▸ **ABOUT THIS TASK**:
Repeat, exactly as they appear, the lines from the one with "The image size" through the last line of the entries below, but none of the pictures.

▸ **RECORDS SHOWN**:
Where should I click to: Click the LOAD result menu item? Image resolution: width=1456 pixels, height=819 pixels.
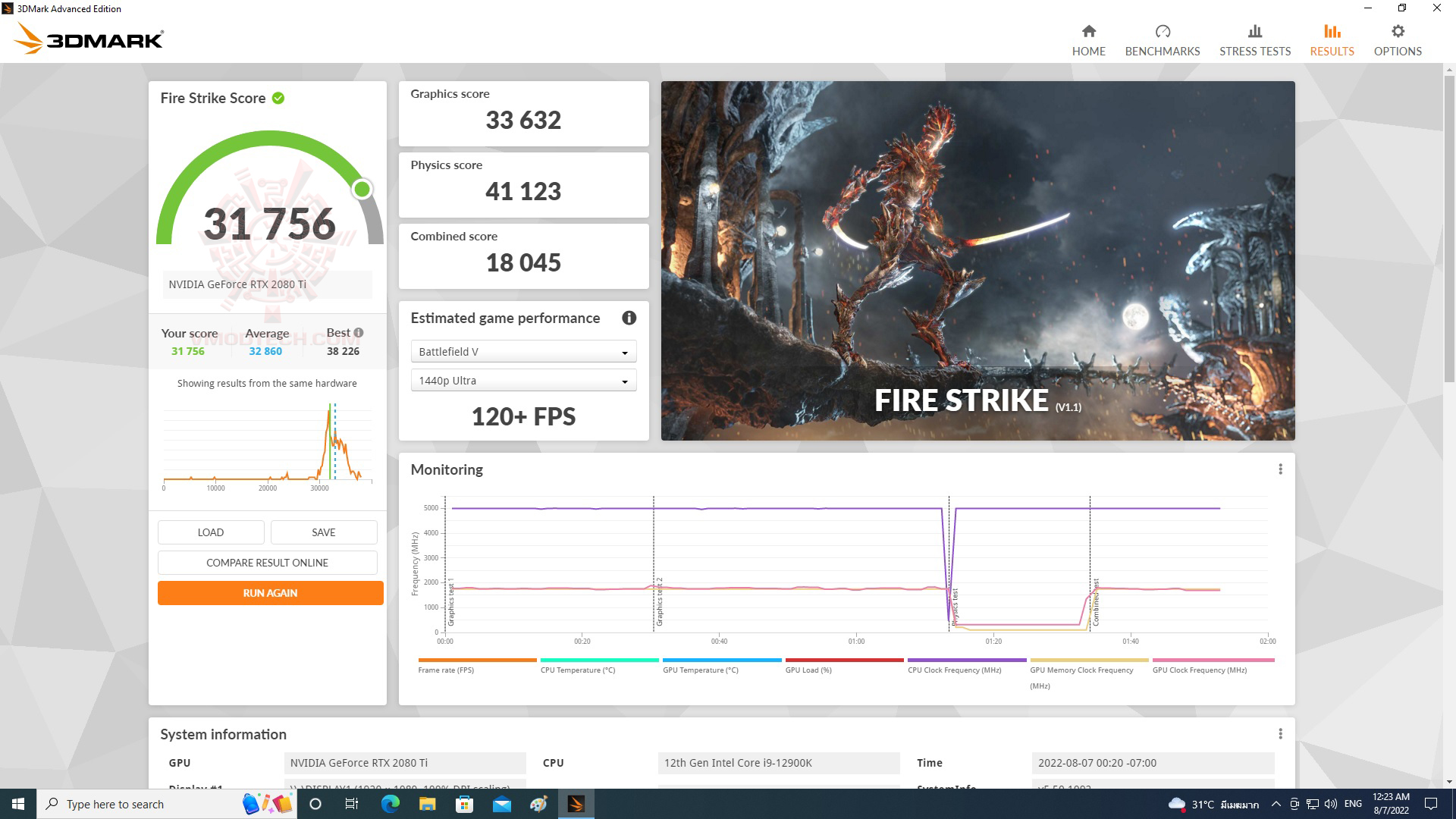210,532
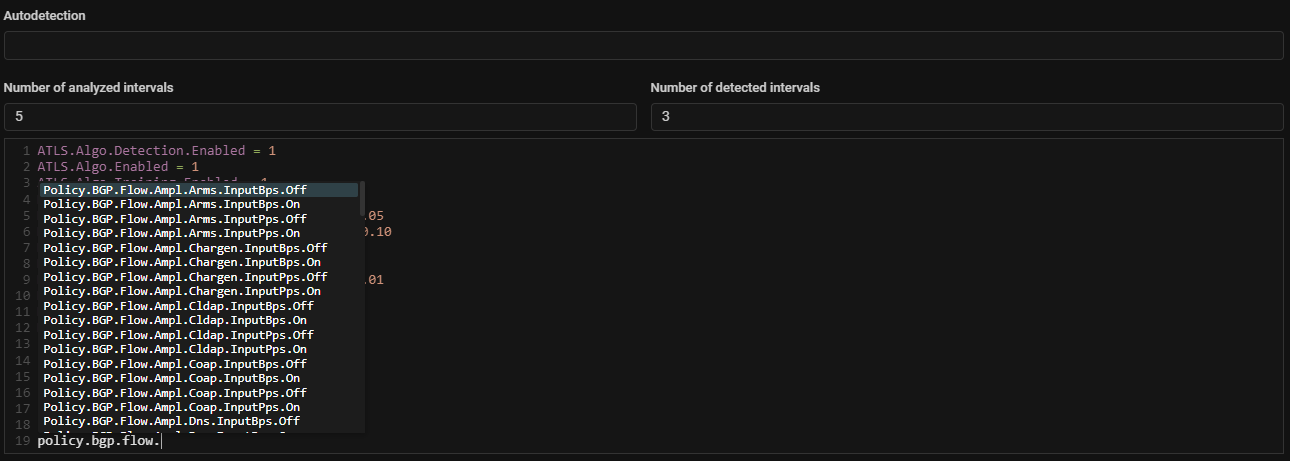Click the autocomplete popup scrollbar thumb
The height and width of the screenshot is (461, 1290).
362,198
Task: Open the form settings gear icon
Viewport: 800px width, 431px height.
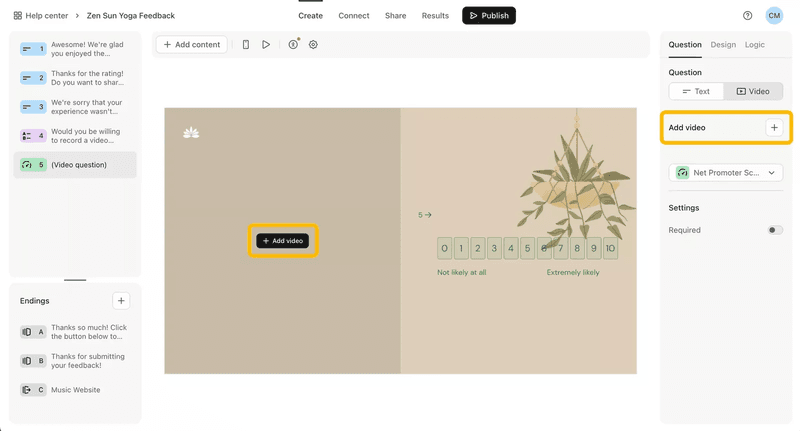Action: (x=313, y=45)
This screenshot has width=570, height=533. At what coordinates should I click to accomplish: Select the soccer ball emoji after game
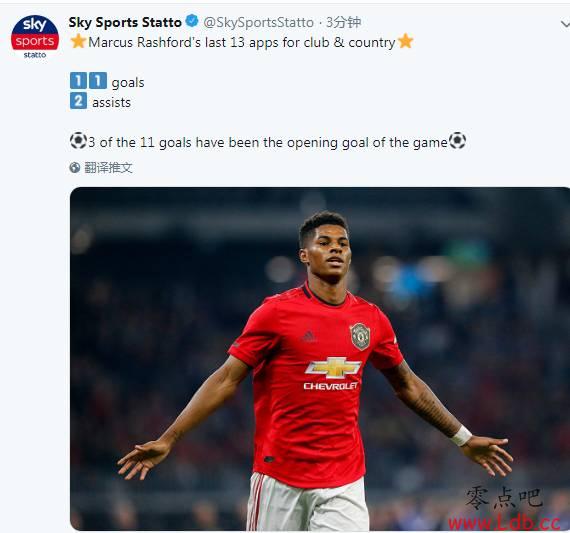(457, 141)
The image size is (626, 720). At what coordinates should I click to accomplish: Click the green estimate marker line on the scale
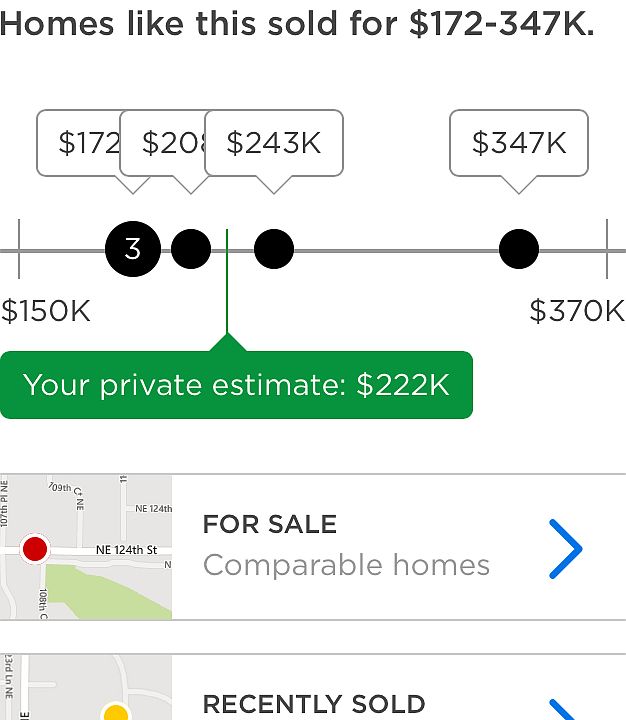tap(227, 290)
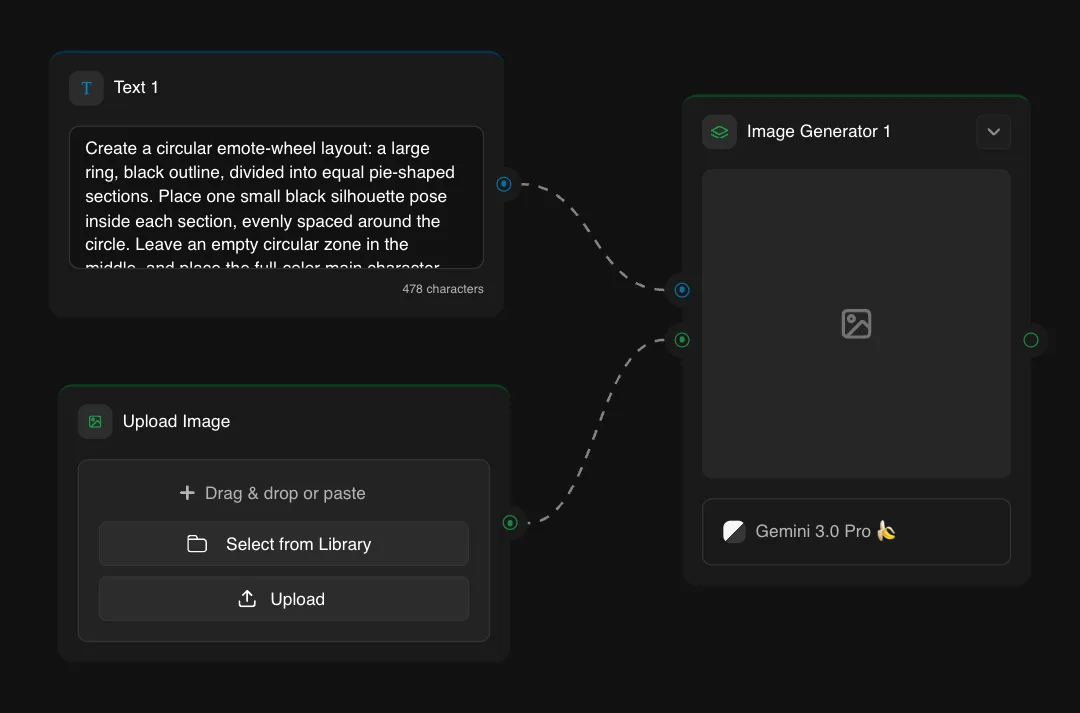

▸ **RESPONSE**:
The image size is (626, 720). At what coordinates should I click to accomplish: Click the green estimate marker line on the scale
tap(227, 290)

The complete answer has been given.